Respondents cannot predict when an analyst will be assigned to Petitioners' case. Respondents concede that "[w]hile it may be true that 180 days may pass before the application is adjudicated and that Petitioner Suvacarov will no longer be able to seek an adjustment of status through LMC, this factor is outweighed by all of the agency's policy reasons for not [expediting] applications" (Resp. 16).

II. DISCUSSION

"[F]ederal Courts, being courts of limited jurisdiction, must examine their subject-matter jurisdiction `throughout the pendency of every matter before them.'" Children's Healthcare is a Legal Duty, Inc. v. Deters, 92 F.3d 1412, 1419 n. 1 (6th Cir. 1996) (quoting In re Wolverine Radio Co., 930 F.2d 1132, 1137 (6th Cir. 1991)). "The established rule is that a plaintiff, suing in federal court, must show in his pleading, affirmatively and distinctly, the existence of whatever is essential to federal jurisdiction, and, if he does not do so, the court, on having the defect called to its attention or on discovering the same, must dismiss the case, unless the defect be corrected by amendment." Smith v. McCullough, 270 U.S. 456, 459 (1926).

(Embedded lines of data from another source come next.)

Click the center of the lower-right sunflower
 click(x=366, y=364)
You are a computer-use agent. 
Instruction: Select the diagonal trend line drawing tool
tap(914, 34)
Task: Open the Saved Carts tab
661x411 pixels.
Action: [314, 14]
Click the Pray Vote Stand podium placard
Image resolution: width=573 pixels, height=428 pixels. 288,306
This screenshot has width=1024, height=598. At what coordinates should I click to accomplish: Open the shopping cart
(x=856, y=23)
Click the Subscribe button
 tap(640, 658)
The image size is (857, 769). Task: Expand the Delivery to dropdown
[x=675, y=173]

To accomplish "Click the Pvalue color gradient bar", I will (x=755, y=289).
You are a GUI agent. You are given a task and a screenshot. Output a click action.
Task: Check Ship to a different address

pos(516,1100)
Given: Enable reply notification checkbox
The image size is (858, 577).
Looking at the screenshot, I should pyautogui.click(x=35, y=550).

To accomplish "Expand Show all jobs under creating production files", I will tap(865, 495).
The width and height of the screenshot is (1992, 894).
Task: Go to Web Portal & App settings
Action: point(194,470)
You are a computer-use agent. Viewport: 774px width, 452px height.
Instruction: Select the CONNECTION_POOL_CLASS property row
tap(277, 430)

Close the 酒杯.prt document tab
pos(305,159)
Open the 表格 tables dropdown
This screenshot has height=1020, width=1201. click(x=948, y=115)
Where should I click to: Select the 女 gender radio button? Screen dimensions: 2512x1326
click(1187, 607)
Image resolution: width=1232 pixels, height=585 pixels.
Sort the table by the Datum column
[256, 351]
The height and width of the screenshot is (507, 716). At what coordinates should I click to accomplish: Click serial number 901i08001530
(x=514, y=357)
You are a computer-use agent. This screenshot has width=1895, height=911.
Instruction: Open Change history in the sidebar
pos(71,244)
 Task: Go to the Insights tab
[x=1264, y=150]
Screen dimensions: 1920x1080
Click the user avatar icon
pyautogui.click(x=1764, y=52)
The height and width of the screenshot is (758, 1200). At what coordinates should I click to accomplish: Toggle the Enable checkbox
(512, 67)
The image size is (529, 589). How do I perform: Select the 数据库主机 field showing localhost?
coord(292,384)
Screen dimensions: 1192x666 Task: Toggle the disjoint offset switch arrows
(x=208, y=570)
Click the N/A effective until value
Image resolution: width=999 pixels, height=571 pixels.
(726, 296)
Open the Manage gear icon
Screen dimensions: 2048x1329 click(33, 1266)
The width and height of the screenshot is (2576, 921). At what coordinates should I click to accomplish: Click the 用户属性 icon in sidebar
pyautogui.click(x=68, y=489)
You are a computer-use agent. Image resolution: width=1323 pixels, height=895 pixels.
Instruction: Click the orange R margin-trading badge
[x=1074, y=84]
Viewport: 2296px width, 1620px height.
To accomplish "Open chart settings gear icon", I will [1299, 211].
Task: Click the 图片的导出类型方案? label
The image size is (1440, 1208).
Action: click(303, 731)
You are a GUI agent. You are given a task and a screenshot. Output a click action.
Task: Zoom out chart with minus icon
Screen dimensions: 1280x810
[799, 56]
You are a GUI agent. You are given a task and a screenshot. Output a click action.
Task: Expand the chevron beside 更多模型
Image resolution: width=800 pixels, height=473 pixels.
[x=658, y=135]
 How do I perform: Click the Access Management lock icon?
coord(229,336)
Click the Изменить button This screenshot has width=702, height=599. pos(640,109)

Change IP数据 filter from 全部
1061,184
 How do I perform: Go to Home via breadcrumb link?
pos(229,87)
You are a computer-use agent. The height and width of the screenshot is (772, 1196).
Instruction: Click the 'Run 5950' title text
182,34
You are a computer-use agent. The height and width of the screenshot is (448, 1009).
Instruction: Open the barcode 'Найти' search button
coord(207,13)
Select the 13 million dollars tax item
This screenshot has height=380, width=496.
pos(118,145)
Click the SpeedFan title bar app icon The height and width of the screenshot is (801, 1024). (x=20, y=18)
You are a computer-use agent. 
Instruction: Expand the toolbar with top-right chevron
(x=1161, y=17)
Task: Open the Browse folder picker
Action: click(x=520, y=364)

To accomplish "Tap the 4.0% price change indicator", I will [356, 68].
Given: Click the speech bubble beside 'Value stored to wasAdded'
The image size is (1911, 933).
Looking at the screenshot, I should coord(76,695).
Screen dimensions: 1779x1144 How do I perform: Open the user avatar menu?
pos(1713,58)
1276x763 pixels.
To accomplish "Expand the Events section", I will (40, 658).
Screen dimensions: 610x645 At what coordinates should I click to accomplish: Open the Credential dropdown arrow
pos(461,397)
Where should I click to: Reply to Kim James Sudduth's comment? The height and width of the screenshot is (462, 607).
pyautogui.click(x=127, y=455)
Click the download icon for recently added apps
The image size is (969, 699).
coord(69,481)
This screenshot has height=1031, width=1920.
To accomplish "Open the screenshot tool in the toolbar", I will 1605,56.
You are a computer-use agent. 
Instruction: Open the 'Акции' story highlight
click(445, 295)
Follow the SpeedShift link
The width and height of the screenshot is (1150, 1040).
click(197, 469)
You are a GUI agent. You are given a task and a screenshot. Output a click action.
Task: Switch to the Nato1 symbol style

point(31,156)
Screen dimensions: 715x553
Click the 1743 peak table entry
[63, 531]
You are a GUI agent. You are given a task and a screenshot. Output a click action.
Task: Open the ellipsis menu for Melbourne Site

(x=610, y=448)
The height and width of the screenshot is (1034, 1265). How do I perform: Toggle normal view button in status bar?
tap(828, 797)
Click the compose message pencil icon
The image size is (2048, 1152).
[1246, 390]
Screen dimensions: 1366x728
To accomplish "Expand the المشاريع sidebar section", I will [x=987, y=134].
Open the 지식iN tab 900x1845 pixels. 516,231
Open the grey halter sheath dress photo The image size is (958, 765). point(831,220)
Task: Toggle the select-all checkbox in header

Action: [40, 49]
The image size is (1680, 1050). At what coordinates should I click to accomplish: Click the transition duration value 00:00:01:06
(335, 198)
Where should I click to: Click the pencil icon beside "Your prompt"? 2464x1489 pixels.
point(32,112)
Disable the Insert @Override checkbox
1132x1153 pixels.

Petitioners proffer two statutory bases for this Court's exercise of jurisdiction over the subject matter of their Petition: the Mandamus and Venue Act, 28 U.S.C. § 1361, and the judicial review provisions of the Administrative Procedures Act (APA), 5 U.S.C. §§ 701(b)(2), 702 (Pet. 4-6). Respondents dispute both claimed bases, and this Court agrees that neither provides for the proper exercise of jurisdiction over this matter.

A. Mandamus and Venue Act

The Mandamus and Venue Act provides this Court with original jurisdiction of any action in the nature of mandamus "to compel an officer or employee of the United States or any agency thereof to perform a duty owed to the plaintiff." 28 U.S.C. § 1361. "The existence of jurisdiction under section 1361 is inextricably bound with the merits of whether a writ of mandamus should issue; in order to establish either jurisdiction or entitlement to the writ, a court must find that a duty is owed to the plaintiff." Maczko v. Joyce, 814 F.2d 308, 310 (6th Cir. 1987).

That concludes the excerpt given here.